Post Marketing Surveillance of Telostop TAB (Telmisartan/Rosuvastatin) for Evaluating the Safety and Efficacy

• Conditions: Hypertension; Dyslipidemias

• Registration Number: NCT03742544
• Lead Sponsor: IlDong Pharmaceutical Co Ltd

Brief Summary

Post-marketing surveillance of Telostop TAB (Telmisartan/Rosuvastatin)

Detailed Description

Telostop TAB is fixed-dose combination of telmisartan and rosuvastatin, which was approved in 2015 in the Republic of Korea for the treatment of patients with hypertention and dyslipidemia. A post-marketing surveillance was conducted following the approval to obtain data on the safety and efficacy of Telostop TAB in real-world practice.

Study Timeline

• Study Start: 2015-06-23
• Status Verified: 2018-11
• Study First Submitted: 2018-11-12
• Study First Submitted QC: 2018-11-14
• Last Update Submitted: 2018-11-14
• Study First Posted: 2018-11-15
• Last Update Posted: 2018-11-15
• Primary Completion: 2020-10-30
• Study Completion: 2020-10-30

Recruitment & Eligibility

• Status: UNKNOWN
• Sex: All
• Target Recruitment: 600

Inclusion Criteria

• The patient who is first prescribed and administered Telostop plus Tab.

Exclusion Criteria

• The patients who are overreacting to this drug or its components
• The patients to the "Do not administer to the next patient" section of the approved instructions for use

Study & Design

• Study Type: OBSERVATIONAL
• Study Design: Not specified

Primary Outcome Measures

Name	Time	Method
Incidence of adverse event after this drug administration in general medical practice	24 weeks	Any adverse events occurred after this drug dosing will be recorded. Description of adverse event(s) including type of adverse event(s), onset/end date, severity, action taken, causal relationship to the drug and investigator's view on the adverse event(s) will be captured, whether it is related to the drug or not and until follow up visit more than 1 time during the surveillance period.; Lab abnormalities and changes in vital signs are considered to be adverse events only if they result in discontinuation from the study, necessitate therapeutic medical intervention, and/or if the investigator considers them to be adverse events.

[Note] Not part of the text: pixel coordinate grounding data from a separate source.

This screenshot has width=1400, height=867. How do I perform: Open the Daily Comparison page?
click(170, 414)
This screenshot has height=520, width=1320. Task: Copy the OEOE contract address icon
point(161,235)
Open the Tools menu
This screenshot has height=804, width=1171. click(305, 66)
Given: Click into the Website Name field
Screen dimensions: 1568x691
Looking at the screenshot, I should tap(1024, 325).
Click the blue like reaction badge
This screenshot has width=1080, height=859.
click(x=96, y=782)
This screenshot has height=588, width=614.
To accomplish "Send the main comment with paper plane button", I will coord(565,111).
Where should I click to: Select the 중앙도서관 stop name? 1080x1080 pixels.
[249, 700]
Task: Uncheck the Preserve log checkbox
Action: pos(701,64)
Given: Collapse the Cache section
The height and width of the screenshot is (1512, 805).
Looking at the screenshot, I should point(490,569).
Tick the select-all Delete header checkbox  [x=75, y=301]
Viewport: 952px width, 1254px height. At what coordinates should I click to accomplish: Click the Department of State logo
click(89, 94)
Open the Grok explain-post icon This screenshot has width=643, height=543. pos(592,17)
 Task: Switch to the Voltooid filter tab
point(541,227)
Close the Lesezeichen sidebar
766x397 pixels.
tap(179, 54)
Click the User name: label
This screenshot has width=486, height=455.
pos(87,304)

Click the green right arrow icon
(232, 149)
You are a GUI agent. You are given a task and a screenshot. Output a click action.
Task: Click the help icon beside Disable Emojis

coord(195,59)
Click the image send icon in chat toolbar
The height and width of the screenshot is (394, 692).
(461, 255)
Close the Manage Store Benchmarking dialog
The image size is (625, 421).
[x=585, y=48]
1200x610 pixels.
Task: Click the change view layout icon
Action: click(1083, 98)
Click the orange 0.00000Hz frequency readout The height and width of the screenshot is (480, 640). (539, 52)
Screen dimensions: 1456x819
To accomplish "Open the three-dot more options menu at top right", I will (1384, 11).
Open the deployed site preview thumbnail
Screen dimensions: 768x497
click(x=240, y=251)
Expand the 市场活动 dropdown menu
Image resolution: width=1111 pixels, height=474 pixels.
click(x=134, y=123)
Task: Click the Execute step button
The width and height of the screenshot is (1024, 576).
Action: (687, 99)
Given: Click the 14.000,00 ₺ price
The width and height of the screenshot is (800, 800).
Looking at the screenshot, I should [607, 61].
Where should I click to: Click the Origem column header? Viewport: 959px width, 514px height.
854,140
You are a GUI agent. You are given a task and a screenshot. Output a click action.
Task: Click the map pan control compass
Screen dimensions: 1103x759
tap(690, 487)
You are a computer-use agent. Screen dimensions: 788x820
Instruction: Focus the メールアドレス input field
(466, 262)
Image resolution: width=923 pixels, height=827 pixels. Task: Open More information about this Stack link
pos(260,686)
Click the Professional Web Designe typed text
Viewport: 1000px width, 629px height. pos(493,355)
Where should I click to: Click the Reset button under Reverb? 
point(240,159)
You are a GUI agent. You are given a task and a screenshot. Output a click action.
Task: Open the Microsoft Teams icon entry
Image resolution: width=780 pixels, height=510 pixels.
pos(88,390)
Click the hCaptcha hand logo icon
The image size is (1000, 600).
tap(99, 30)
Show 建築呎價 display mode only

Secondary Outcome Measures

Name	Time	Method
The change from baseline to week 24 in the LDL cholesterol	24 weeks	LDL cholesterol is measured before administration of the drug and within 24 weeks after administration.
The change from baseline to week 24 in the blood pressure	24 weeks	Blood pressure is measured before administration of the drug and within 24 weeks after administration.